Enhancement: Implementation of FastMultipole method also for magnetostatic problems.

[renereimann]

Currently magnetostatic problems are either solved using zonal harmonics (if the geometry is cylinder symmetric) or has to be solved using numerical integration of the Biot-Savart law (for all non cylinder symmetric setups). For sufficient complex current / wire distributions the numerical integration of the Biot-Savart law is a major bottleneck at run time as for each particle step the magnetic field has to be reevaluated including the numerical integration over all wires.

For electrostatic fields the FastMultipole method was implemented that allows to precompute boundary charges on a surface and using a tree representation for fast evaluation at run time. The method is based on the fact that the volume of interest is charge free and thus the E field is divergent and curl free and thus can be described by a potential that has to fulfill the Laplace equation.

For magnetic fields we usually are also interested in the current free region (we are not tracking particles through wires) and thus the magnetic field is divergent and curl free and can also be described by a potential that has to fulfill the Laplace equation.

Thus we can make use of the same mathematical description as in the case of electromagnetic problems which are described by a set of surface charges sigma_i on an enclosing surface. For electrostatic fields the surface charges have to be derived from Direchlet and Neuman boundary conditions. The surface charges are given by sigma(r') = - eps_0 normal(surface) * grad(potential(r')) . We can make use of -grad(potential(r')) = B(r') and thus can directly calculate sigma(r') = const * normal(surface) * B(r'). In this case we can calculate B(r') using the Biot-Savart law at initialization time to get the surface charges and the FastMultipole representation. This has a speed up because 1. we have to evaluate B(r') only at a surface and not for the full volume, 2. we only do it at initialization time once and not at every particle step and 3. we can save the representation for other executions.
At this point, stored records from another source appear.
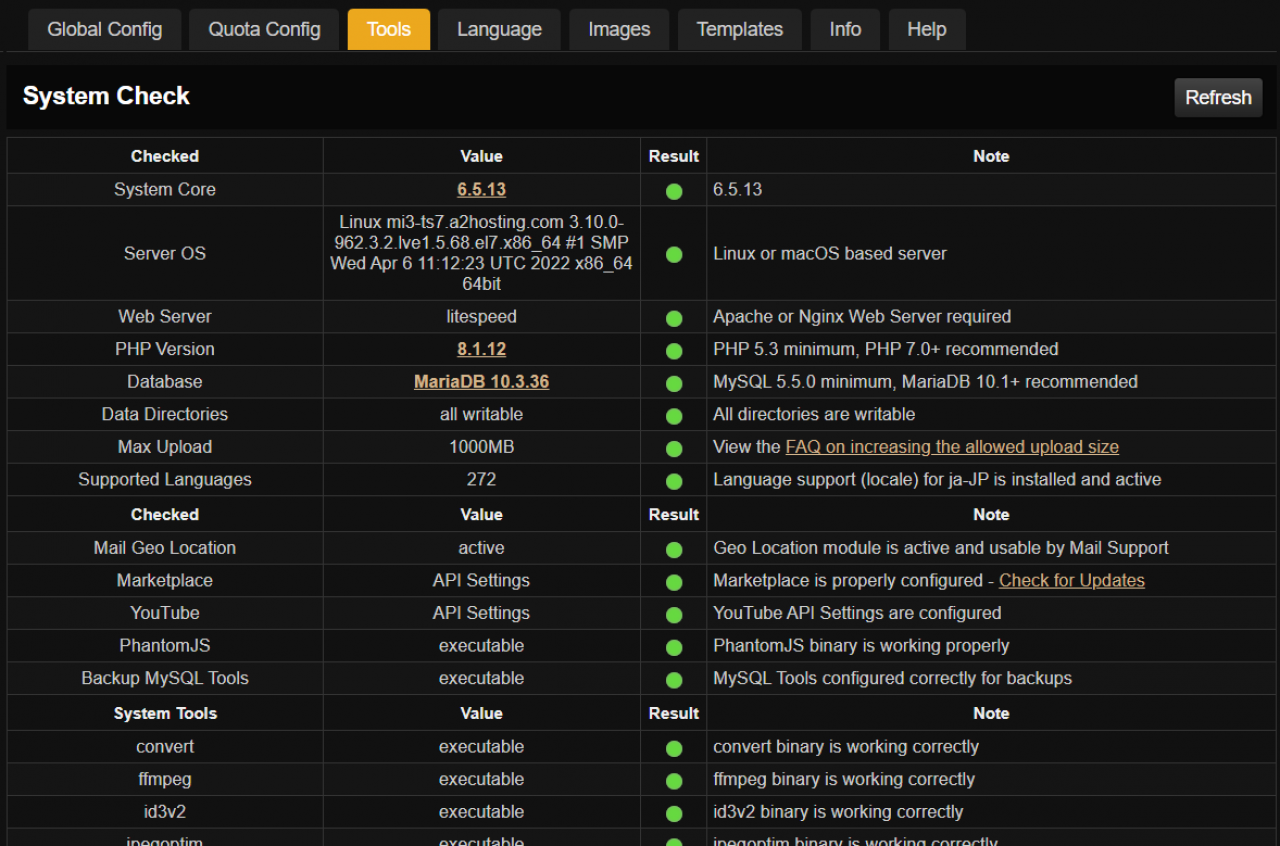
Task: Open the 6.5.13 System Core version link
Action: (481, 190)
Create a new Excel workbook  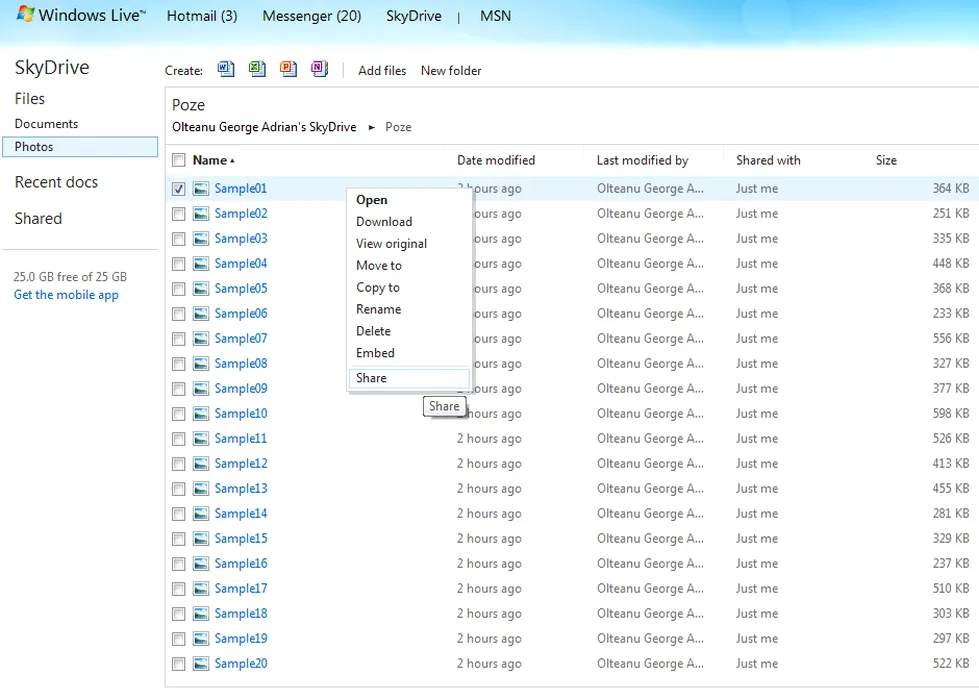tap(257, 69)
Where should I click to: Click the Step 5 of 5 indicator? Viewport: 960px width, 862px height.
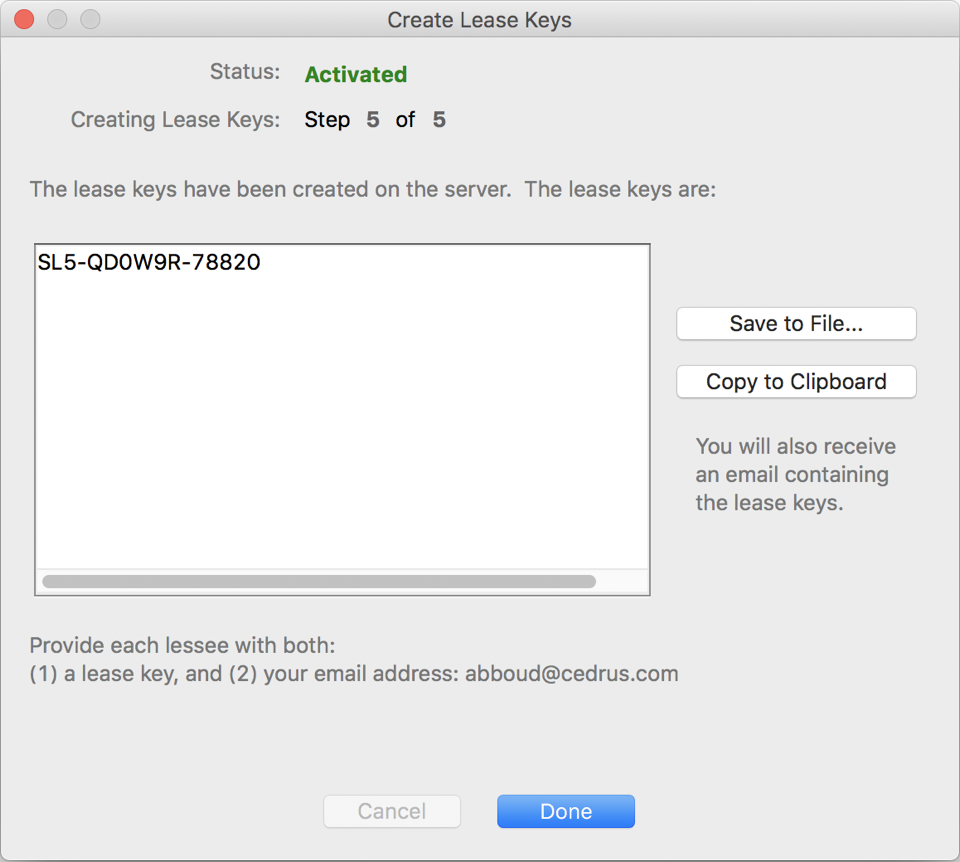pyautogui.click(x=375, y=121)
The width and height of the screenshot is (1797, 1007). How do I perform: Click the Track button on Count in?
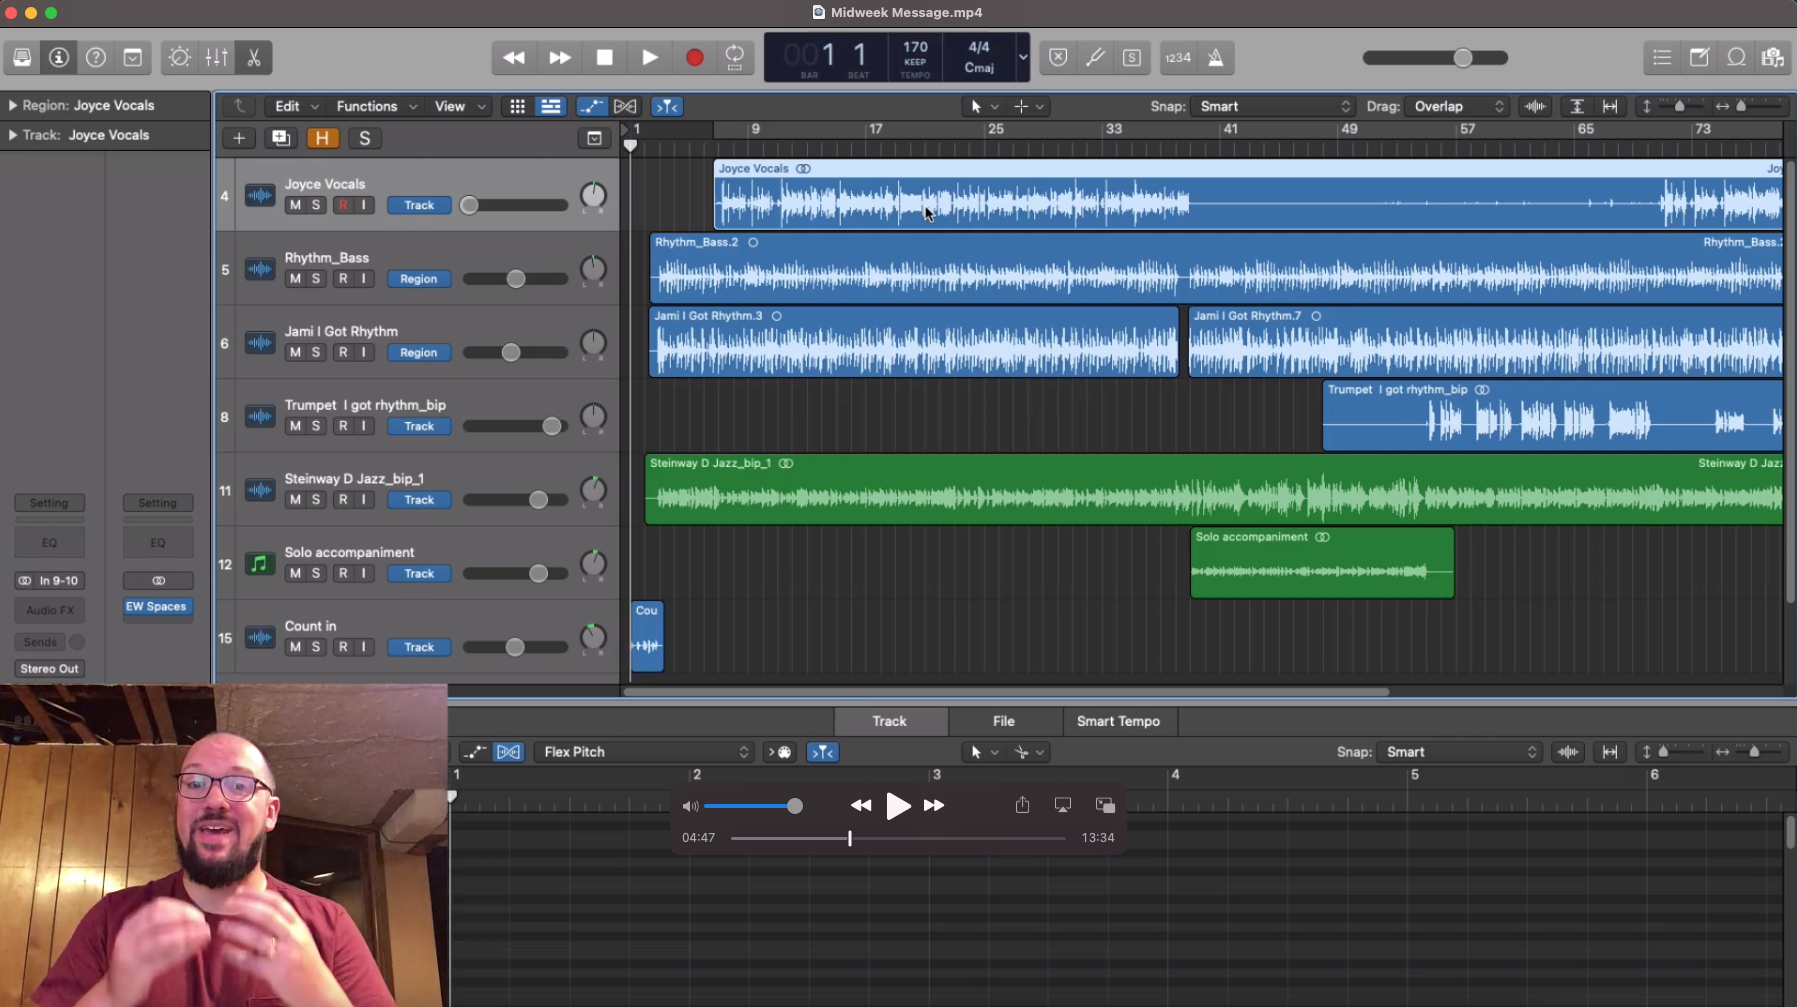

Implementation: We need a new class for magnetostatic problems what calculates "pseudo" surface charges using the Biot-Savart integration (which is already implemented). Based on the "pseudo" surface charges we generate the tree representation of the FastMultipole method (already implemented) and at runtime we use the FastMultipole method (already implemented) also for magnetic fields. Thus implementation is basically the work of writing wrapper functions to already existing tools.